• _과제 목표_: 아래 CTGAN 오버샘플링 코드에서 "imblearn‑style wrapper around CTGAN."으로 시작하는 설명 문단을 핵심 사실은 그대로 두고 짧은 목록으로 바꿔 쓰세요.

• _본문_:
In [1]:
import sys
sys.path.append("/home/oldrain123/IMBALANCED_CLASSIFICATION/MOMs")

In [2]:
# ------------------------- 기본 라이브러리 ------------------------- #
import numpy as np, pandas as pd, torch
from collections import Counter
from itertools import product
from warnings import filterwarnings
filterwarnings("ignore")

# ML / imb‑learn
from sklearn.datasets import make_classification
from sklearn.model_selection import StratifiedKFold
from sklearn.ensemble import RandomForestClassifier
from sklearn.metrics import roc_auc_score
from sklearn.base import clone
from imblearn.over_sampling import (
    RandomOverSampler, SMOTE, ADASYN, BorderlineSMOTE
)

# moms_* 모듈
from moms_generate import transform     

import numpy as np
import torch
from sklearn.utils import check_random_state
from sklearn.base import BaseEstimator
from moms_generate import transform   # ← 사용자 업로드 파일
torch.set_num_threads(1) 

In [3]:
# ctgan_wrapper.py  (혹은 스크립트 상단에 삽입)
from ctgan import CTGAN
import pandas as pd
import numpy as np

class CTGANOversampler:
    """
    imblearn‑style wrapper around CTGAN.
    - 모든 피처를 연속형으로 간주 (make_classification 기반 실험이므로 OK)
    - minority 샘플이 10 미만이면 RandomOverSampler 로 폴백
    """

    def __init__(self, epochs=200, random_state=None, min_samples=10):
        self.epochs = epochs
        self.random_state = random_state
        self.min_samples = min_samples

    def _ros(self, X, y):
        from imblearn.over_sampling import RandomOverSampler
        return RandomOverSampler(random_state=self.random_state).fit_resample(X, y)

    def fit_resample(self, X, y):
        X = np.asarray(X, dtype=np.float32)
        y = np.asarray(y, dtype=int)
        maj_mask, min_mask = (y == 0), (y == 1)
        X_min, X_maj = X[min_mask], X[maj_mask]

        n_to_gen = len(X_maj) - len(X_min)
        if n_to_gen <= 0:
            return X.copy(), y.copy()

        # minority 표본이 너무 적으면 ROS 폴백
        if len(X_min) < self.min_samples:
            return self._ros(X, y)

        # ---- CTGAN 학습 ----
        col_names = [f"f{i}" for i in range(X.shape[1])]   # 문자열 컬럼명
        df_min = pd.DataFrame(X_min, columns=col_names)

        ctgan = CTGAN(epochs=self.epochs,
                      verbose=False)
        try:
            ctgan.fit(df_min, discrete_columns=[])
        except Exception:          # 어떤 이유로든 실패 시 ROS 폴백
            return self._ros(X, y)

        synth = ctgan.sample(n_to_gen).values.astype(np.float32)

• _저장된 기록_:
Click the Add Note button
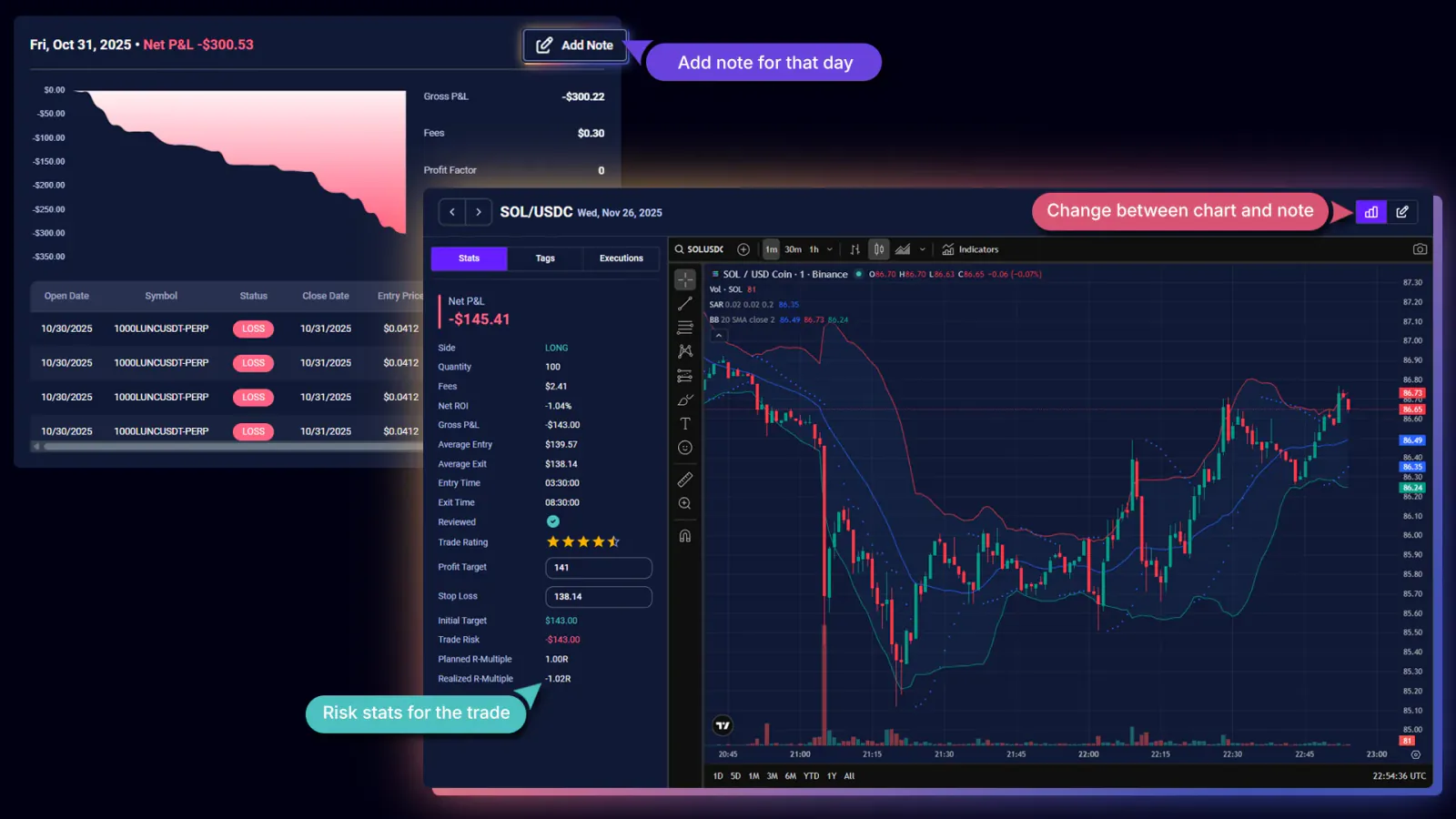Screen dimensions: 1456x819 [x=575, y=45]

...

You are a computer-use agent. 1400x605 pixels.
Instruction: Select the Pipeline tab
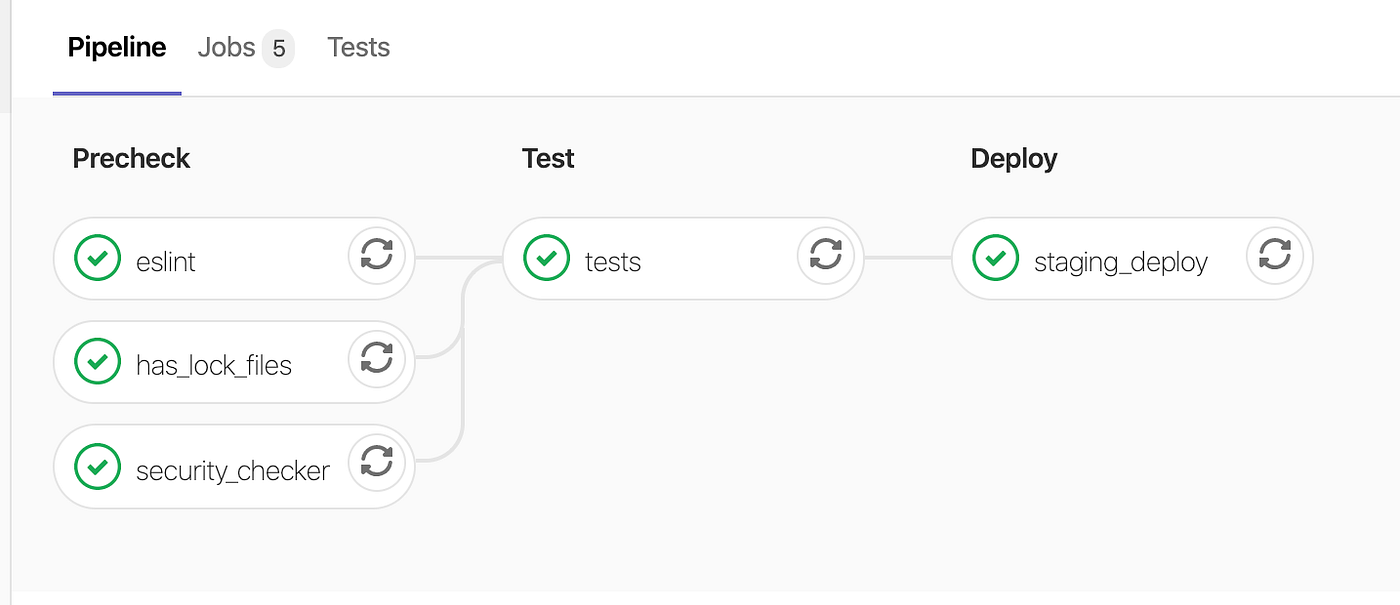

• _결과_:
- CTGAN을 imblearn 방식으로 감싼 래퍼
- 모든 피처를 연속형으로 간주함(make_classification 기반 실험이므로 문제없음)
- minority 샘플이 10개 미만이면 RandomOverSampler로 폴백함